O segundo caminho é o institucional em que a extrema-direita vai ser derrotada pela sua própria ineficiência em corresponder aos anseios populares. Uma coisa é eu fazer proselitismo contra a violência na sociedade dizendo que o cidadão de bem deve se armar para se defender. Outra coisa é eu considerar isso política pública. Ou associar ao armamento civil o aumento da violência policial. Ao perceber que essas soluções são inócuas e dificultam a política, o eleitor vai rejeitar o discurso rapidamente. Isso considerando que os setores progressistas vão continuar politicamente incompetentes nesse debate. Ou seja, pela via democrática, a própria incapacidade de resolver os problemas vão tirar a ultradireita dos governos com a mesma velocidade que o neoliberalismo sucumbiu. Se esse caminho curto acontecer, optar por defender as instituições da democracia ainda que reconhecendo os seus limites acaba sendo uma opção viável.

IHU – Agora uma questão que retoma um debate subjacente a todas as anteriores: como nos ressensibilizamos em direção ao humanismo ético e plural?

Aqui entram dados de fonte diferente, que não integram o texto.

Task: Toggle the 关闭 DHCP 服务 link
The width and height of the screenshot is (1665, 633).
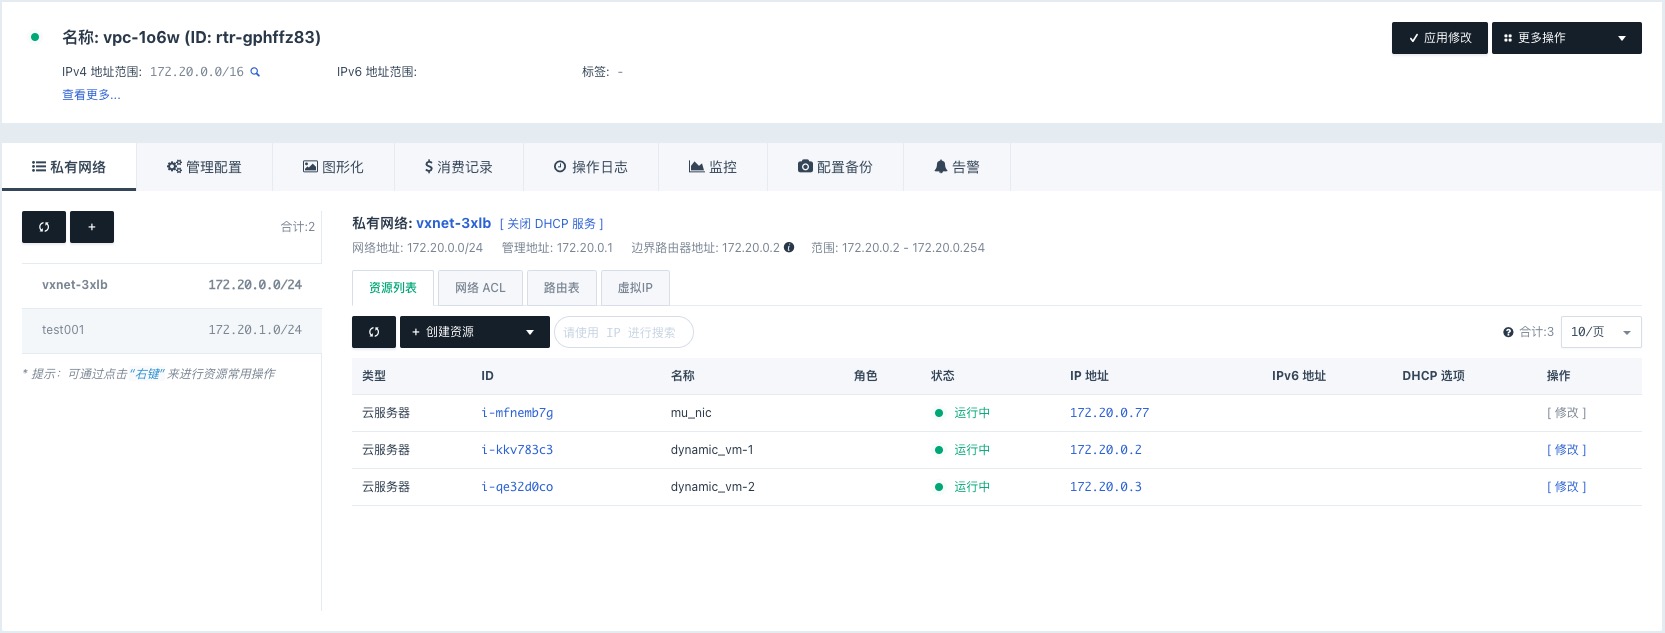Action: pos(551,224)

Luís Fernando Vitagliano – Em uma sociedade de mentalidade escravagista, vamos ser bem-sucedidos em partes. Ou seja, de modo geral, vamos conseguir recuperar valores humanistas e éticos, ainda que a internet, as plataformas e redes sociais tenham nos colocado dificuldades circunstanciais. Mesmo que o crescimento da extrema-direita tenha se manifestado de forma imperativa em alguns casos, o efeito de ressaca também se impôs. Nos EUA, Trump conseguiu a façanha de não se reeleger. No Brasil, Bolsonaro foi o primeiro presidente da Nova República a não se reeleger desde que a lei foi aprovada. Teremos que acompanhar a Argentina de Javier Milei, mas tenho a impressão que terá muito mais dificuldades para se reeleger do que foi para se eleger. Isso porque se começa a separar o voto de protesto, da dificuldade que se tem para cumprir promessas, e também o perfil das realizações fica mais claro o caminho em dissonância com o discurso. Aí, ocorre o engano do eleitor com as confusões estimuladas pela campanha de segregação que não se justificam.

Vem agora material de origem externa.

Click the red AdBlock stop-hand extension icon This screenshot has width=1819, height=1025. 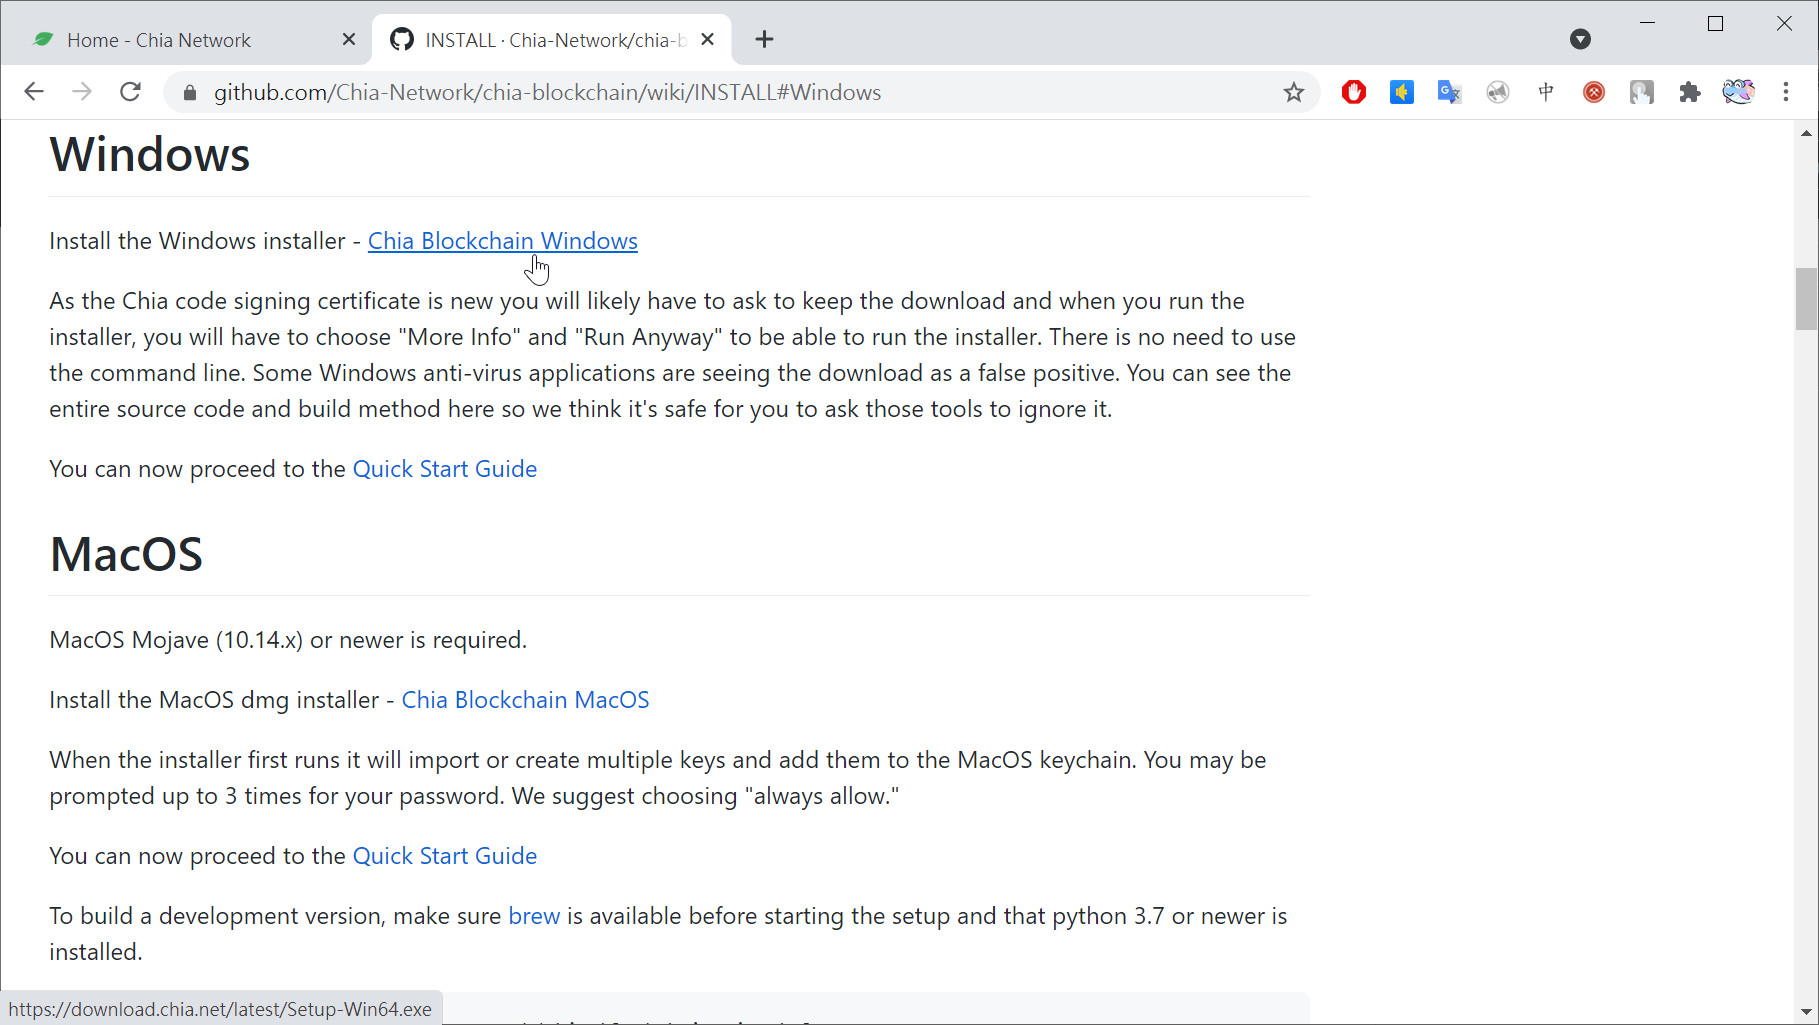click(x=1354, y=92)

IHU – Deseja acrescentar algo?

Luís Fernando Vitagliano – Um ponto importante do debate é que a democracia é pedagógica. Ela ensina a sociedade a respeito dos seus limites e possibilidades e também a respeito das perspectivas de mundo. Um grupo que aposta na segregação e na tradição num país como o Brasil, ansioso por modernidade e inclusão, está fadado ao fracasso. Ou no curto e médio prazo a direita se transforma e faz gestões que vão escandalizar seus parceiros neoliberais, ou será descartável e descartada.

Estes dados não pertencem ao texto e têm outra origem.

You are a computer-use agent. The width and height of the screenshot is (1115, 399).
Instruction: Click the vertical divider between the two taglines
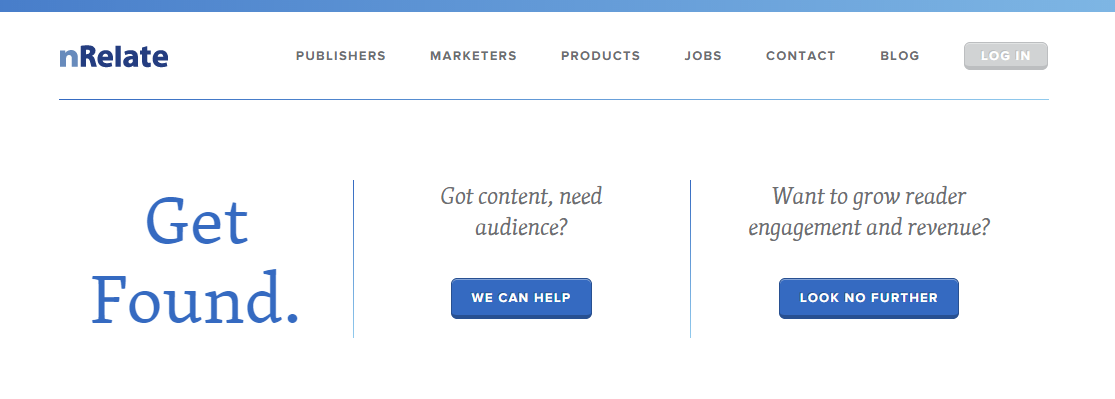(690, 259)
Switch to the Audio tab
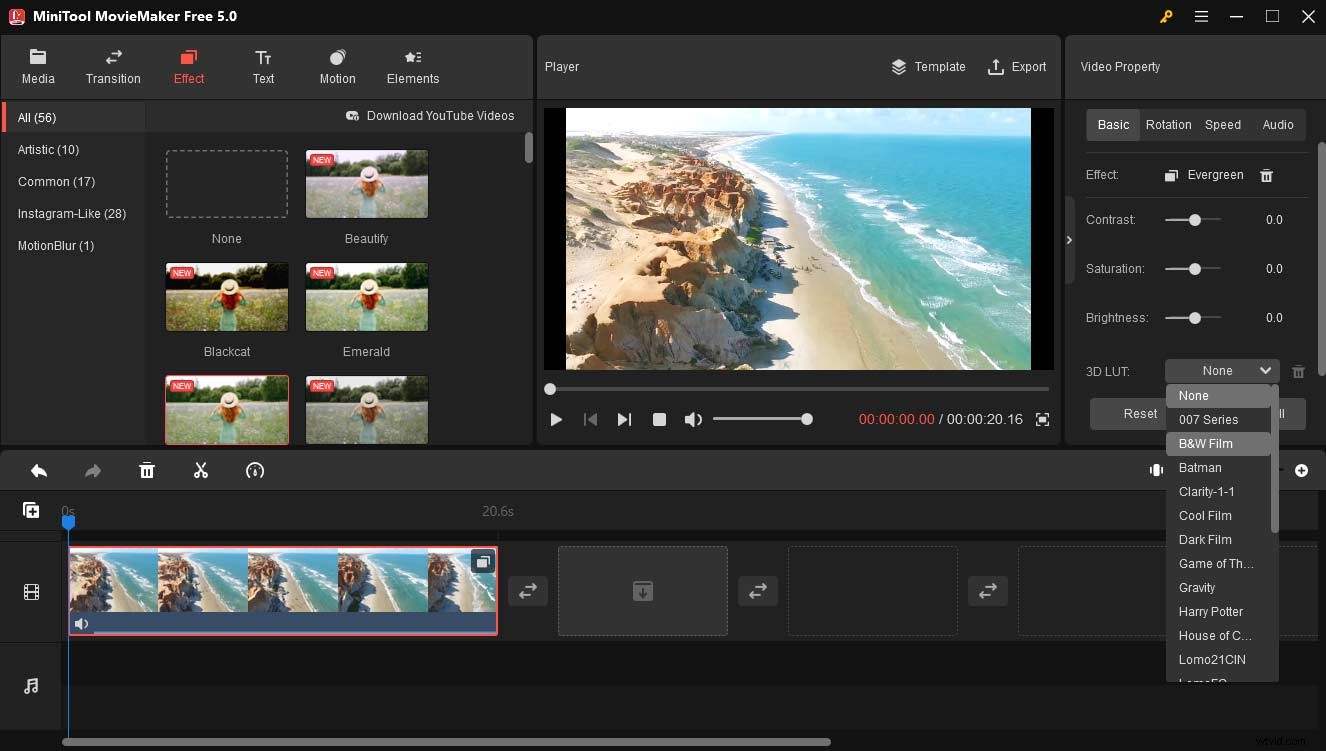The height and width of the screenshot is (751, 1326). tap(1278, 124)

A pauta de costumes recorrentemente tem efeito de escândalo, mas seu ponto de impacto é paliativo. Como já foi dito aqui, o fato de que houve falta de compreensão da esquerda em relação aos seus próprios governos permitiu que propostas fantasiosas e o desvio da pauta se fizessem. Há inclusive uma dificuldade compreensível de se fazer alguns debates como o da necessidade de direitos sociais e de direitos humanos nas redes sociais e nas plataformas que têm algoritmo atuando em favor do neoliberalismo, mas também houve erros de avaliação dos setores progressistas. Inicialmente, foi muito bem, mas depois de 2013 uma série de manifestações detonou insatisfações que as esquerdas não souberam trabalhar e faltou humildade em reconhecer que precisava rever postura e método.

As urnas são implacáveis em relação à conjuntura: se você não fizer a leitura correta da conjuntura vai sempre considerar o eleitor como ingrato. Mas, sinceramente, entre o diagnóstico de que o eleitor foi ingrato ou de que o político não entendeu as necessidades que cabem à política pública, eu fico com a segunda opção.